After the Second World War, the world scenario had changed. The world powers knew that the coming era was the era of technology, in which wars would be fought with technology instead of the battlefield, and the space race between Russia and the United States was at its peak. In such a situation, on September 12, 1962, former US President John F. Kennedy announced that the US would land its first astronaut safely on the moon by the end of the 60s.

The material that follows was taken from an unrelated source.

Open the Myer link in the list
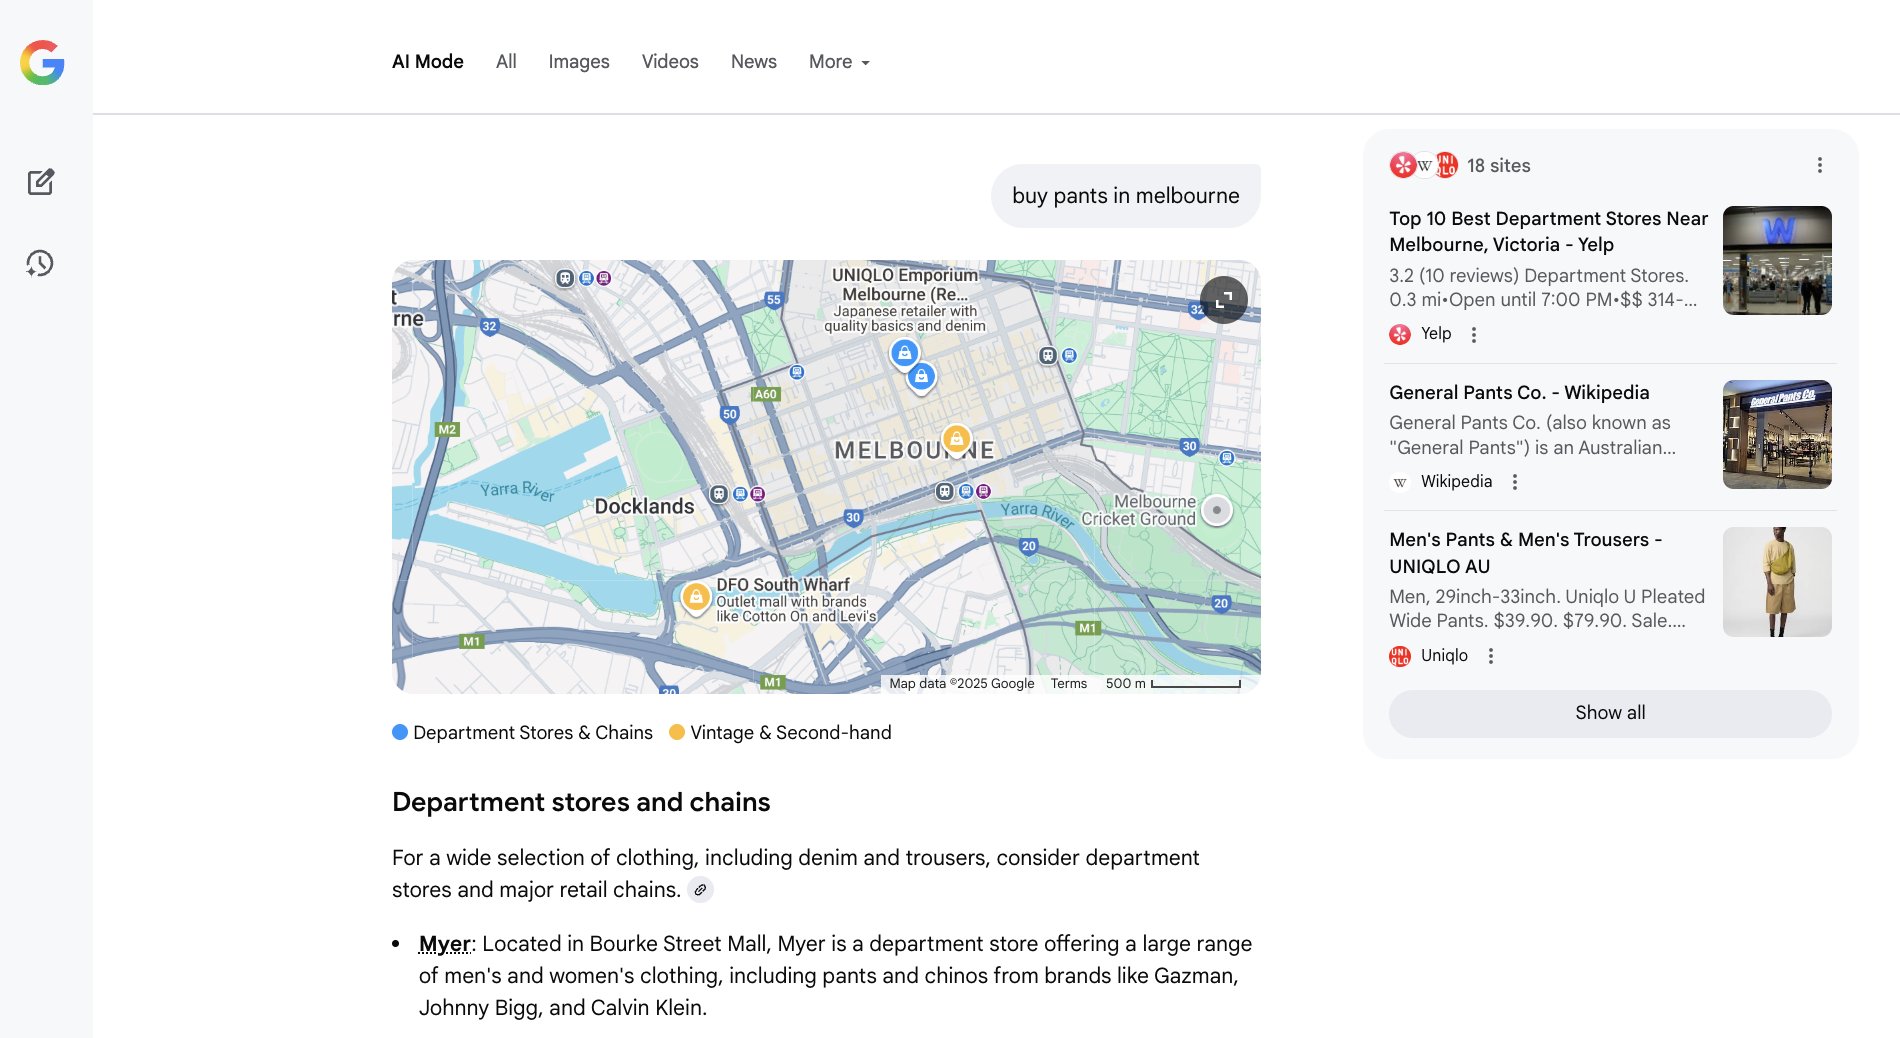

NASA Engineers and Scientists

After Kennedy’s sudden announcement, NASA engineers and scientists were under intense pressure. Among other reasons, they did not have accurate data on the mission’s trajectory or the path that would have allowed for a safe landing on the Moon and return to Earth. During this period, the people who used to do these long and difficult calculations were called “human computers”. In this regard, Catherine Johnson of African descent played an important role and had previously provided very accurate data for astronaut John Glenn’s mission around the Earth’s orbit. How Pakistani scientists helped in the Apollo series missions.

Black Hole of Data

Another problem NASA scientists faced was that they needed to know the atmospheric conditions over the Indian Ocean. What he used to call the “black hole of data”. From this region, detailed information on the pressure, speed, temperature, and overall structure of the winds in the upper atmosphere could be obtained.

President of Pakistan

NASA experts had offered this experiment to all countries in the region, including India. Fortunately, on the same day, the President of Pakistan, General Ayub Khan, went on a visit to America, accompanied by his science advisor, Dr. Abdul Salam. Dr. Tariq Mustafa was a senior engineer at the Pakistan Atomic Energy Commission during this period who later led the Rehbar One rocket launch project. Talking to Deutsche Welle in this regard, Dr. Tariq Mustafa said that in 1961, he was on a two-year fellowship at the American Atomic Energy Commission Laboratory, Oak Ridge. In July 1961, Dr. Abdul Salam called him and told him about NASA’s offer. So Pakistan’s space research program started.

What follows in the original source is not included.